Angel investors invest in early stage or start-up companies in exchange for an equity ownership interest. Angel investing in start-ups has been accelerating. High-profile success stories like Uber, WhatsApp, and Facebook have spurred angel investors to make multiple bets with the hopes of getting outsized returns.
Who is Angel Investor?
An angel investor is an affluent individual who provides capital for a business start-up, usually in exchange for convertible debt or ownership equity. A small but increasing number of angel investors invest online through equity crowdfunding or organize themselves into angel groups or angel networks to share research and pool their investment capital, as well as to provide advice to their portfolio companies.
Here are my thoughts on frequently asked questions from entrepreneurs about angel financing.
- How much do angel investors invest in a company?
The typical angel investment is $25,000 to $100,000 a company, but can go higher.
- What are the six most important things for angel investors?
Here is what angels particularly care about:
- The quality, passion, commitment, and integrity of the founders.
- The market opportunity being addressed and the potential for the company to become very big.
- A clearly thought out business plan, and any early evidence of obtaining traction toward the plan.
- Interesting technology or intellectual property.
- An appropriate valuation with reasonable terms.
- The viability of raising additional rounds of financing if progress is made.
- What do angel investors like to initially see from an entrepreneur?
- A clearly articulated elevator pitch for the business.
- An executive summary or pitch deck.
- A prototype or working model of the proposed product or service (or at least renditions).
- Early adopters or customers.
- How long will it take to raise angel financing?
It’s my rule of thumb that it will always take longer to raise angel financing than you expect, and it will be more difficult than you had hoped. Not only do you have to find the right investors who are interested in your sector, but you have to go through meetings, due diligence, negotiations on terms, and more. Raising capital can be a very time-consuming process.
- What financial questions should the entrepreneur anticipate from angel investors?
- How much capital are you raising?
- How long will that capital last?
- What will be your monthly burn rate?
- Do you have detailed financial projections for the next two years?
- What are the key assumptions underlying your projections?
- What are key cost components there for the product or service?
- What is the unit economics?
- What are the likely gross margins?
- What questions should the entrepreneur anticipate about marketing and customer acquisition?
The angel investor will want to get a sense of how the company plans to market itself, the cost of acquiring a customer, and the long-term value of a customer.

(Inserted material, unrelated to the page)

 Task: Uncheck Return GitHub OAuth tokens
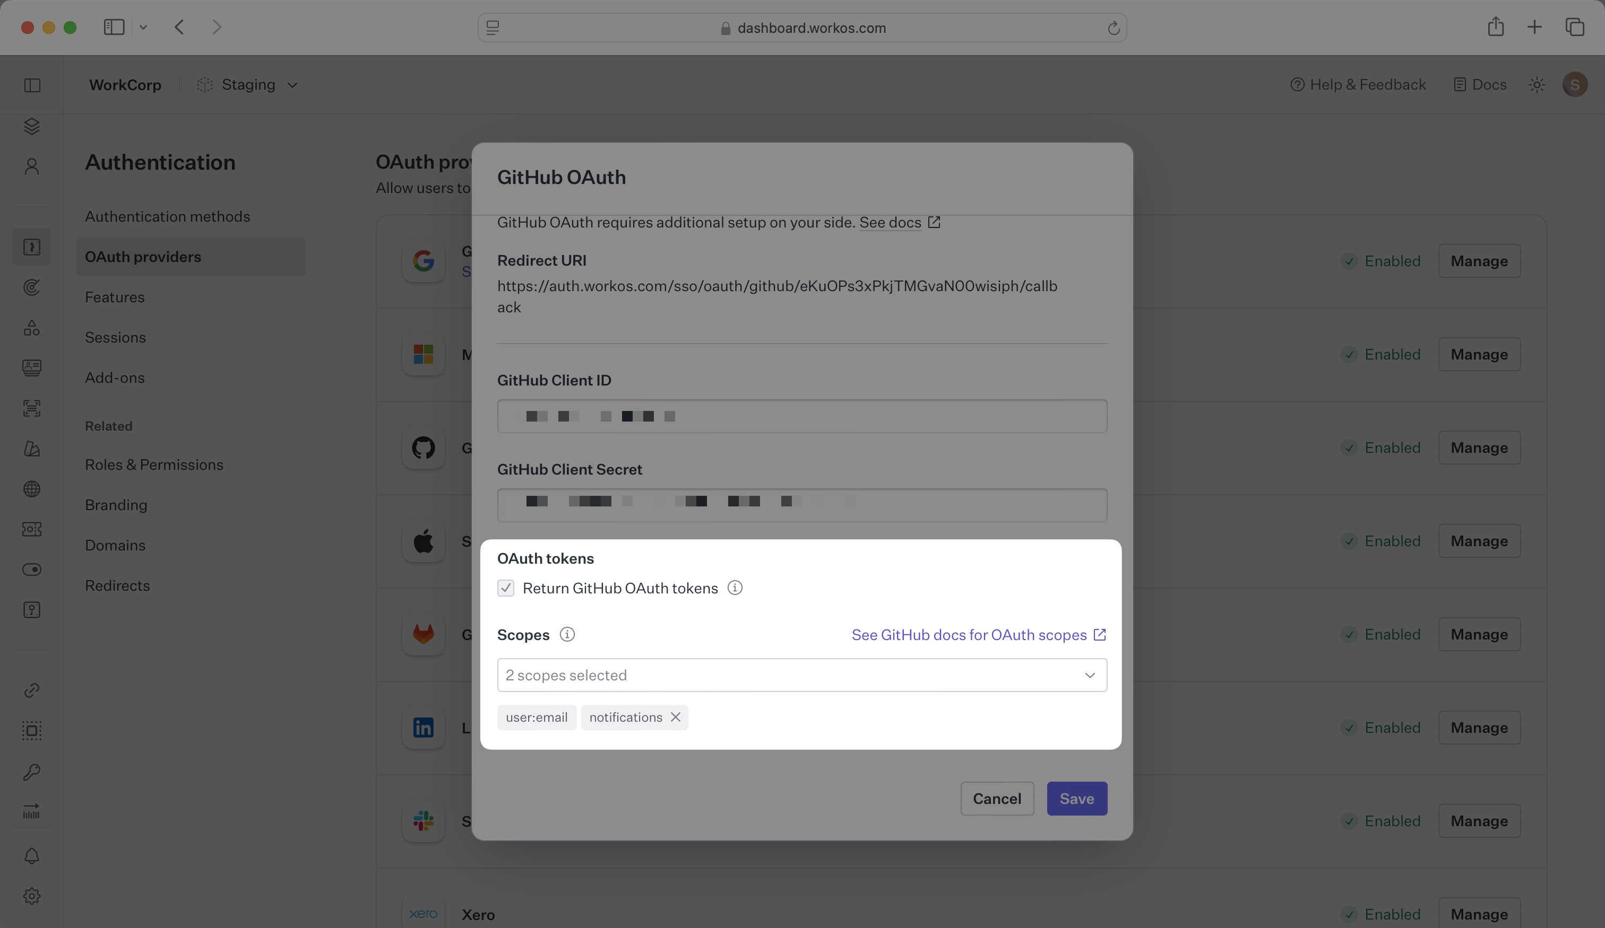tap(506, 588)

So the entrepreneur should be prepared for the following:
- How does the company market or plan to market its products or services?
- What is the company’s PR strategy?
- What is the company’s social media strategy?

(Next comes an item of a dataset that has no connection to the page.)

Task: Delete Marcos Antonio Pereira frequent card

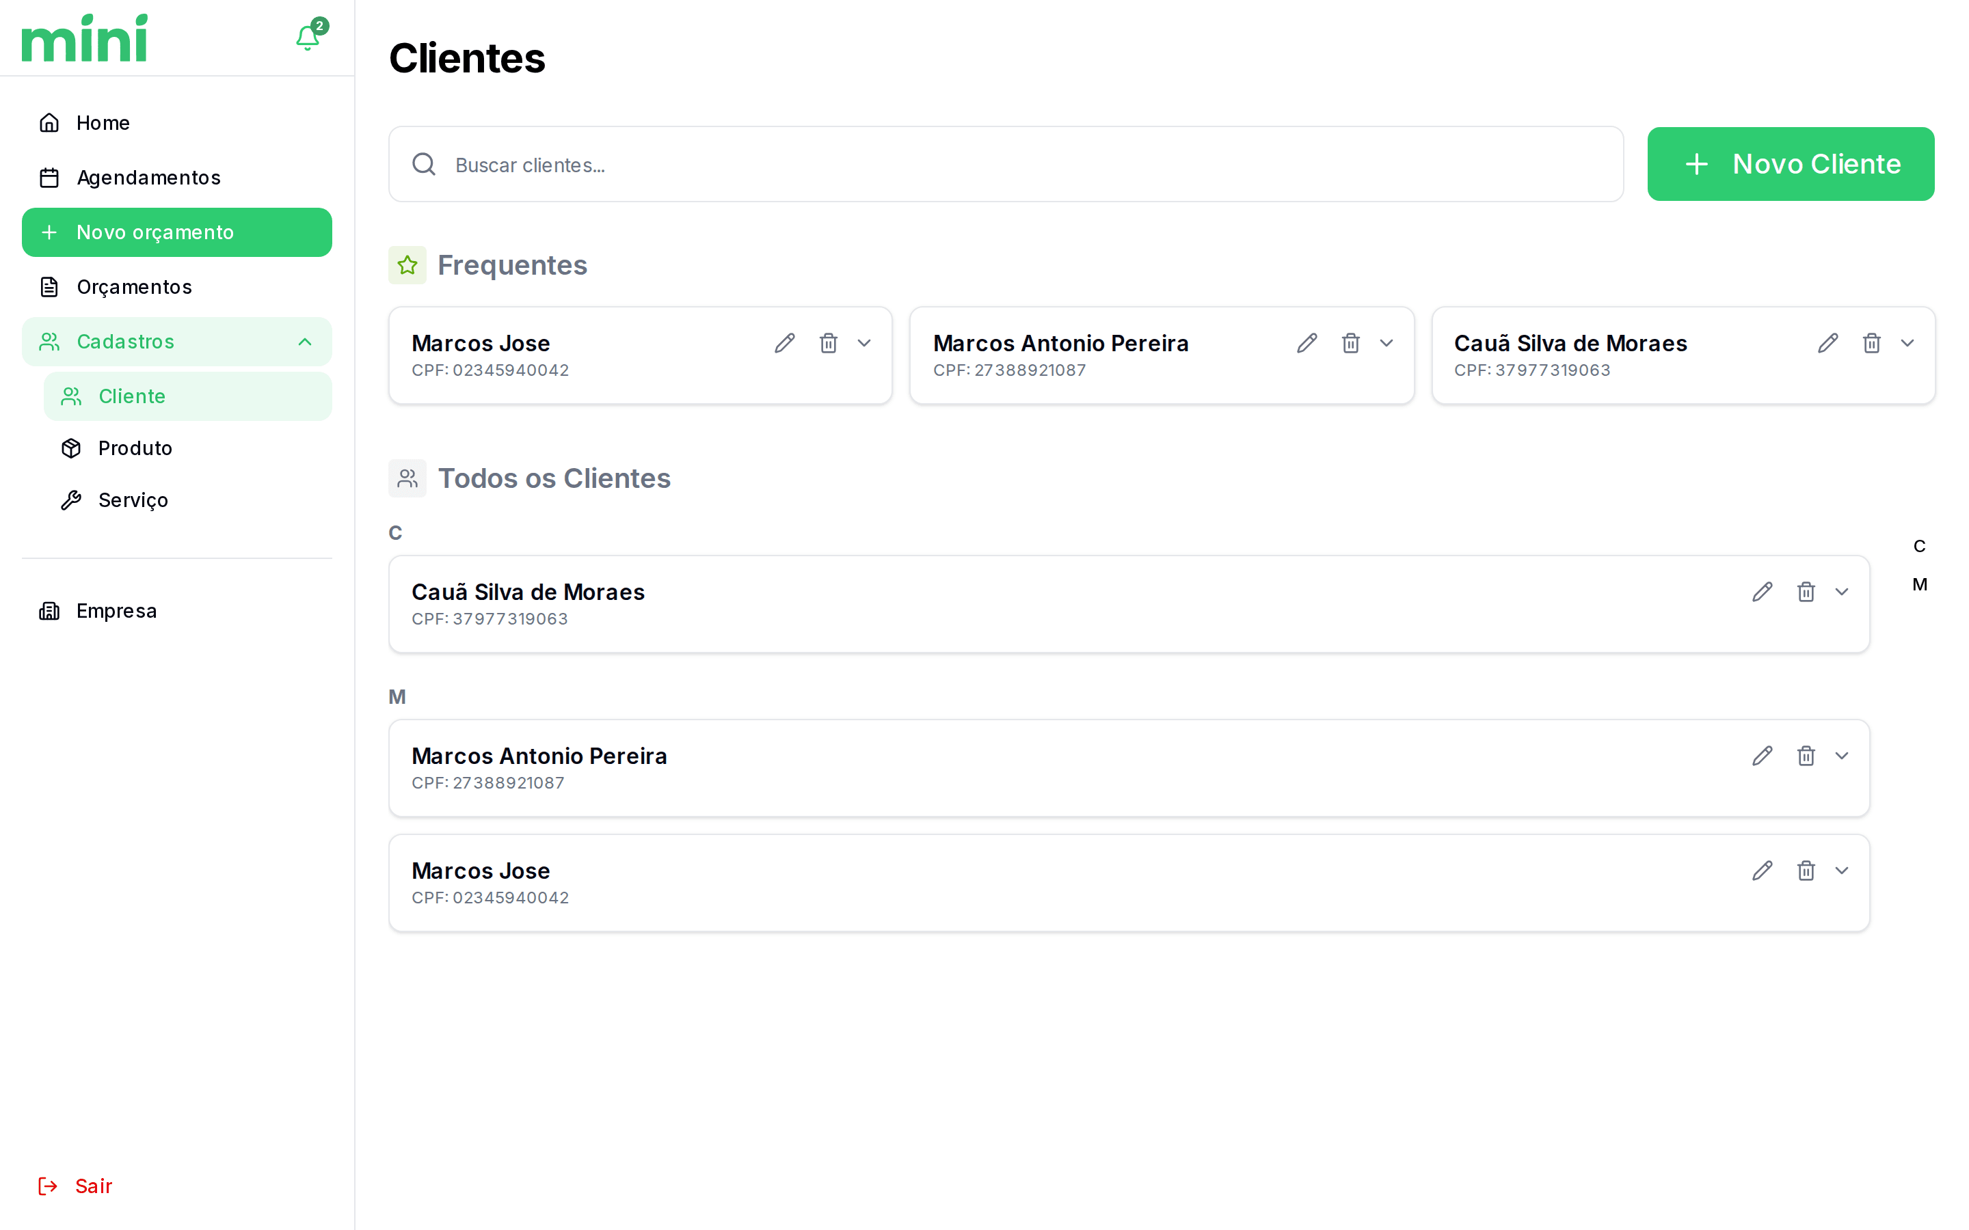Action: click(x=1351, y=343)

- What is the cost of a customer acquisition?
- What is the projected lifetime value of a customer?
- What advertising will you be doing?
- What is the typical sales cycle between initial customer contact and closing of a sale?
- What questions should the entrepreneur expect concerning the management team and founders?
- Who are the founders and key team members?
- What relevant domain experience does the team have?
- What are key additions to the team needed in the short term?
- Why is the team uniquely capable of executing the company’s business plan?
- How many employees do you have?
- What motivates the founders?
- How do you plan to scale the team in the next 12 months?
Entrepreneurs can be optimistic about raising financing from angel investors, as highly publicized success stories are encouraging more angel investors to commit capital to start-ups.